Mapping a topology-disorder phase diagram with a quantum simulator

The competition and interplay of topology and disorder has been one of the most famous topics in the field of condensed matter physics. In addition to the intuitive tendency to bring the system into a topologically trivial and localized phase, it has been discovered that disorder can also induce nontrivial topology and transport. To reveal rich and diverse phase structures, mapping phase diagrams plays an important role in both theoretical and experimental sides. Quantum simulation provides a prospective way to study the target model, explore the phase diagram and reveal the underlying mechanism. Thanks to the unprecedented controllability, superconducting quantum simulators have been introduced to investigate complex many-body physics and bring thought experiments into reality. To our best knowledge, the effort to map a phase diagram with a rich structure is still lacking. Here we report a systematic experimental study of the topology-disorder phase diagram with 32 qubits on a programmable analog quantum simulator.

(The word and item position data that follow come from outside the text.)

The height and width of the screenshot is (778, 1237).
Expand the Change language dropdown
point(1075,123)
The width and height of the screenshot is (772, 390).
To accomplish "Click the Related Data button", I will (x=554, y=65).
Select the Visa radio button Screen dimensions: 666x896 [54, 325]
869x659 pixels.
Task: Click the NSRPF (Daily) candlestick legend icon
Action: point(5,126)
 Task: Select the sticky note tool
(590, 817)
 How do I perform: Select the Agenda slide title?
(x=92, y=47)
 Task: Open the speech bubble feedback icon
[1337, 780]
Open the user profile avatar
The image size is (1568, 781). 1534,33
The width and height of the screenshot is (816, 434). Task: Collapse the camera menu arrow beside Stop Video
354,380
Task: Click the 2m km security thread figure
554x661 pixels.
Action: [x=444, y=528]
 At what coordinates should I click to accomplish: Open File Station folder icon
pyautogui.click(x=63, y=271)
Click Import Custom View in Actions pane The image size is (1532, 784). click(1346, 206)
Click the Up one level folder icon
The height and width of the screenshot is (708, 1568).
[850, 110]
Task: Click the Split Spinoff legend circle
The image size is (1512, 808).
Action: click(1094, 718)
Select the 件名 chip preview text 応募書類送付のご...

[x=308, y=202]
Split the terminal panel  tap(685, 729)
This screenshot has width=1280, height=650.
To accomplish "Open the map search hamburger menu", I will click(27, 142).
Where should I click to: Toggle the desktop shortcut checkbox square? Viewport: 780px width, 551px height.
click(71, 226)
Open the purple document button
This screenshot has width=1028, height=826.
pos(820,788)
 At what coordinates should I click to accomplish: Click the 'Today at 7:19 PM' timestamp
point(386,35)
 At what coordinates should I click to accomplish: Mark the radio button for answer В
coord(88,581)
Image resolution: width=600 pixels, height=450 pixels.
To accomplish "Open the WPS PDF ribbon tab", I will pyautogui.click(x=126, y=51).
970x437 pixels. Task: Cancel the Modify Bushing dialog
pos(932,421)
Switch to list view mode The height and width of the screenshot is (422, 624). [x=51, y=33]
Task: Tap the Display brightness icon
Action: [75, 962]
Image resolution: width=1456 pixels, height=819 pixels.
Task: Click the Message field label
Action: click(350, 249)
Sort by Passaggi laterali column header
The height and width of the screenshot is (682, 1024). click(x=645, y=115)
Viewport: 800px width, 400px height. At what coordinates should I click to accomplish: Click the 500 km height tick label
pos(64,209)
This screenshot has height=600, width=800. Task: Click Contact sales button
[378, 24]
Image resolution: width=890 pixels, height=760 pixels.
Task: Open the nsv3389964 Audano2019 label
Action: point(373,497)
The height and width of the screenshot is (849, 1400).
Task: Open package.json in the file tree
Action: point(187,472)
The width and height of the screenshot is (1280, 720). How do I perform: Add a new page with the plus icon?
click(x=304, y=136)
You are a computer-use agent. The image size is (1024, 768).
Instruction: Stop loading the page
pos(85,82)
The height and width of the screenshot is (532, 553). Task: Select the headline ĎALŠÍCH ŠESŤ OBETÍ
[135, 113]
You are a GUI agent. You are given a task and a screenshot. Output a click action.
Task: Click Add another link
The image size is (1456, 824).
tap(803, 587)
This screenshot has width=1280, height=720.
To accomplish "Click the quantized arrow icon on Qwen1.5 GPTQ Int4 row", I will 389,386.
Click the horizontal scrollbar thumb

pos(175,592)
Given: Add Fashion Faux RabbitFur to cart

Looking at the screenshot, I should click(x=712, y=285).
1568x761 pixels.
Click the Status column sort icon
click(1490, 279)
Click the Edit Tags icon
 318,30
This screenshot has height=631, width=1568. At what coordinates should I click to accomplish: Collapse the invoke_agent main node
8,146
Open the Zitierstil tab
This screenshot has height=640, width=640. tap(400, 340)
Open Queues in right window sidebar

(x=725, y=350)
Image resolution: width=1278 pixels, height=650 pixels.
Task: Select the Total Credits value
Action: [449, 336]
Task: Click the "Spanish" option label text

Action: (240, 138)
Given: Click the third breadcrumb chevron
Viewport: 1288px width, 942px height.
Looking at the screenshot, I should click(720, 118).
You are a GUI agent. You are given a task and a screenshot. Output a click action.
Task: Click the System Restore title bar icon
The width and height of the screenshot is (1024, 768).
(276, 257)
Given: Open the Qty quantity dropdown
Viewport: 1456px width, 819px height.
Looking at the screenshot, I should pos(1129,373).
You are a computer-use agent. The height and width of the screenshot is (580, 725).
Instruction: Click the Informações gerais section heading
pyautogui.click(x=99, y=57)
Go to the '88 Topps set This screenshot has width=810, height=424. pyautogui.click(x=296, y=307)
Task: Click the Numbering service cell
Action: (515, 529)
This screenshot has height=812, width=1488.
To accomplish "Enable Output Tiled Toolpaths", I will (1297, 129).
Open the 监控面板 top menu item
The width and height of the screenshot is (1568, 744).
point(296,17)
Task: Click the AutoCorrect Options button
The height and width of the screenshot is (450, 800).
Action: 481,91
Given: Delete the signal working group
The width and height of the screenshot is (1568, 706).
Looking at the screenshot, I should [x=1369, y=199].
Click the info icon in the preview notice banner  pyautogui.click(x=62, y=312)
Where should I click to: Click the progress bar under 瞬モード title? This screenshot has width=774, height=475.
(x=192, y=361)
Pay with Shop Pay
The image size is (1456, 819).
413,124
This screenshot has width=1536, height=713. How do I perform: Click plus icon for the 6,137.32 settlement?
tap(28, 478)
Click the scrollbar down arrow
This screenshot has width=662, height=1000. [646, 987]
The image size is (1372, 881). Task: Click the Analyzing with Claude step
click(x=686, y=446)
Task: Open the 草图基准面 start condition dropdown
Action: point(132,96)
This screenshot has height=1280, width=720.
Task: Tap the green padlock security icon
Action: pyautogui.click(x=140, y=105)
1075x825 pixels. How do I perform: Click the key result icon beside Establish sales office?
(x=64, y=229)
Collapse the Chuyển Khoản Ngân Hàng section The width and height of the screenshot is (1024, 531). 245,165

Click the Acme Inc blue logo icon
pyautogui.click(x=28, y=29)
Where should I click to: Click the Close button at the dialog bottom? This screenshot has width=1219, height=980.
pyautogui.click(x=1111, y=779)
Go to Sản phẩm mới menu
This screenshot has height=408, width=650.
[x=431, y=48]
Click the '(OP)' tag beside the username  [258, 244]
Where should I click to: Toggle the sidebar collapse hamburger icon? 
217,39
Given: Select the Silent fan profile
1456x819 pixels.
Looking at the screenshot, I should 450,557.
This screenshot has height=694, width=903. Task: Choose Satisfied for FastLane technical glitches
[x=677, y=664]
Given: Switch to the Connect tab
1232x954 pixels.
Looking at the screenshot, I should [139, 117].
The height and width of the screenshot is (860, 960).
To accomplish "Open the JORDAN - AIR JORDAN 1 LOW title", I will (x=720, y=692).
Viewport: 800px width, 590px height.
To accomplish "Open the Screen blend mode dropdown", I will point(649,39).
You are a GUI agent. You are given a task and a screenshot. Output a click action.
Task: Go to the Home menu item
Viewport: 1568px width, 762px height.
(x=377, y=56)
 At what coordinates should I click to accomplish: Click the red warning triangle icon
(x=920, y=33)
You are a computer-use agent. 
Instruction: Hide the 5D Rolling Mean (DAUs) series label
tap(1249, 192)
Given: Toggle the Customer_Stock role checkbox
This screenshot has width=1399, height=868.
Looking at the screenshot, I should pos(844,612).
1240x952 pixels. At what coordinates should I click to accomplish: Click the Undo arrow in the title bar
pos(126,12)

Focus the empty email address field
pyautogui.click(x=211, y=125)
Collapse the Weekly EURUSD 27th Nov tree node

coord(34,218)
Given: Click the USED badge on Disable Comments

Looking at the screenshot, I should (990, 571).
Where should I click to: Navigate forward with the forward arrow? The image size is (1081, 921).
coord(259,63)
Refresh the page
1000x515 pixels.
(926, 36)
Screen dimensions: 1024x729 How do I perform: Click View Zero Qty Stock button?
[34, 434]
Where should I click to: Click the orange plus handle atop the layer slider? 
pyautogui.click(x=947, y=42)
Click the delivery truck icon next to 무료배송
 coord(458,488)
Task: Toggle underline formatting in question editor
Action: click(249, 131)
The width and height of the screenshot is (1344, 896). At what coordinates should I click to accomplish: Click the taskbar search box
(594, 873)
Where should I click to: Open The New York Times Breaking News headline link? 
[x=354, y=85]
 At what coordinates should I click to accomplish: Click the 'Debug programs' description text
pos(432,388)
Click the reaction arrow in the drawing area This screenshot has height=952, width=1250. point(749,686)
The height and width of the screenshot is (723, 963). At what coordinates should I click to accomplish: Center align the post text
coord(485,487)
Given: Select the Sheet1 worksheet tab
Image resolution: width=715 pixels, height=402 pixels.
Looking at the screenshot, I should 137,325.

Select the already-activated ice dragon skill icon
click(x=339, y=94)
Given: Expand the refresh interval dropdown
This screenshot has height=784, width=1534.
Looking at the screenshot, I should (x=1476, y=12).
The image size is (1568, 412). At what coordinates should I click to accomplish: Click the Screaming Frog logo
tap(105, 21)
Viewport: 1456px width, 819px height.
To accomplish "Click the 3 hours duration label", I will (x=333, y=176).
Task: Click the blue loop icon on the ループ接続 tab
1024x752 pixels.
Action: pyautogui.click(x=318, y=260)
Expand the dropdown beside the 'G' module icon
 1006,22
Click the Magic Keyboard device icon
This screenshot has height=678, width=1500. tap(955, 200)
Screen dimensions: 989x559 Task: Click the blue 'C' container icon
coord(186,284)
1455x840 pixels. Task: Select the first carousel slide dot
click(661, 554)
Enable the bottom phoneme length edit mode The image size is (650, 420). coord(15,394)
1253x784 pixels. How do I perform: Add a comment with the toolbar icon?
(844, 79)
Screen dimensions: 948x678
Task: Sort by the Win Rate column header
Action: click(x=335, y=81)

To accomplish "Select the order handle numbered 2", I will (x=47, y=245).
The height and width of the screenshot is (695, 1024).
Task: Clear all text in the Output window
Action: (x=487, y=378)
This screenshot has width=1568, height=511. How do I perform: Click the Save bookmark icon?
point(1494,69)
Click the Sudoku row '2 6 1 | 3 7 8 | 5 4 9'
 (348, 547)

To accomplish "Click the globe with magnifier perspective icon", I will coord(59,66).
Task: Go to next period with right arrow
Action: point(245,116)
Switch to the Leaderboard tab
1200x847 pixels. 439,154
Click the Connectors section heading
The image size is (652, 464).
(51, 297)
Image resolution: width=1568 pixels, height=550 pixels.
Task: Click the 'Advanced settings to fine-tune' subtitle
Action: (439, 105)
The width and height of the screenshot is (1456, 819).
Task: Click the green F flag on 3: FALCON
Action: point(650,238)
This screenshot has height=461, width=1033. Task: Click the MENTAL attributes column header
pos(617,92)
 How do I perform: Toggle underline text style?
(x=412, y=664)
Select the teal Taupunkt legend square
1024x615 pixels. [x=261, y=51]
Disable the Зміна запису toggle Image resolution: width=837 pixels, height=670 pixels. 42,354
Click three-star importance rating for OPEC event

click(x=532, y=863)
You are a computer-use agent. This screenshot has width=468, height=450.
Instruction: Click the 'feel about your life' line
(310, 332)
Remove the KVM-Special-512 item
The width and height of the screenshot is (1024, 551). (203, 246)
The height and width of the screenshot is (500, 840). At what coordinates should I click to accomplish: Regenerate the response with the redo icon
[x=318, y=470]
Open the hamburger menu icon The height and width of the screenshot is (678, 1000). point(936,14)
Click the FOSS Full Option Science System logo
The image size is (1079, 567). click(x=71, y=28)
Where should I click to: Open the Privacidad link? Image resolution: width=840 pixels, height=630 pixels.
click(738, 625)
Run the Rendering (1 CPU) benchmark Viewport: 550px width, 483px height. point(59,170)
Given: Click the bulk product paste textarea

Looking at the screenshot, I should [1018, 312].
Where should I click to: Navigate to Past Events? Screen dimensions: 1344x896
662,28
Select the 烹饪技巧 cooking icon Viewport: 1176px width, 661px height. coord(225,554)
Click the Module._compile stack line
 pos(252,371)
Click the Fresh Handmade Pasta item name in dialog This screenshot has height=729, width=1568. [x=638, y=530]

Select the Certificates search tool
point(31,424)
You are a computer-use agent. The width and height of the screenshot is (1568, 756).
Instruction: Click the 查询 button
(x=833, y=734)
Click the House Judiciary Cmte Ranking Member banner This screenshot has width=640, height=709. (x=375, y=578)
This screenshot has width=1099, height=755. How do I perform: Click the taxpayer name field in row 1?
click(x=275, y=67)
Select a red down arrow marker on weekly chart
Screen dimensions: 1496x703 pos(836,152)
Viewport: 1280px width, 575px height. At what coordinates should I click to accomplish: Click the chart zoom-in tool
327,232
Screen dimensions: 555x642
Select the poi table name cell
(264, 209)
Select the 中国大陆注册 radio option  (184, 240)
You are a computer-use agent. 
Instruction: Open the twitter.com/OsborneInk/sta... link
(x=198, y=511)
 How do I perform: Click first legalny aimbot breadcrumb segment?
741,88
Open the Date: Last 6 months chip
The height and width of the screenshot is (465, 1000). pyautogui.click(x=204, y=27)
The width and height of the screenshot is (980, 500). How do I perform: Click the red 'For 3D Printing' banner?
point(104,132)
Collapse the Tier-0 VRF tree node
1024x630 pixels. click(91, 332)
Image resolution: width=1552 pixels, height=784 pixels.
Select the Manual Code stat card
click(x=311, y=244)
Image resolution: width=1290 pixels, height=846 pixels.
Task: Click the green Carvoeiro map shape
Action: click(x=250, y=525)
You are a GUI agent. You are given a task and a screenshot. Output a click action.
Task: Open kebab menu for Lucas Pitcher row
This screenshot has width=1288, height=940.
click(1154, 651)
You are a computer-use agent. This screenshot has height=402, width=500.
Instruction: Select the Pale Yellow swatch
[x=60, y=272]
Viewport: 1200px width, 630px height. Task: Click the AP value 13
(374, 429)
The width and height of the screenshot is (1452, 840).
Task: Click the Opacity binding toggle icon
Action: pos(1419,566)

We implement one-dimensional (1D) disordered dimerized tight-binding models over a wide parameter range and observe diverse phases, including the topological Anderson insulator (TAI) and the inverse Anderson localization (IAL). Our experiment manifests the efficiency, accuracy and flexibility of the superconducting-circuit device and paves the way to the demonstration and understanding of many-body phenomena with noisy intermediate-scale quantum simulators.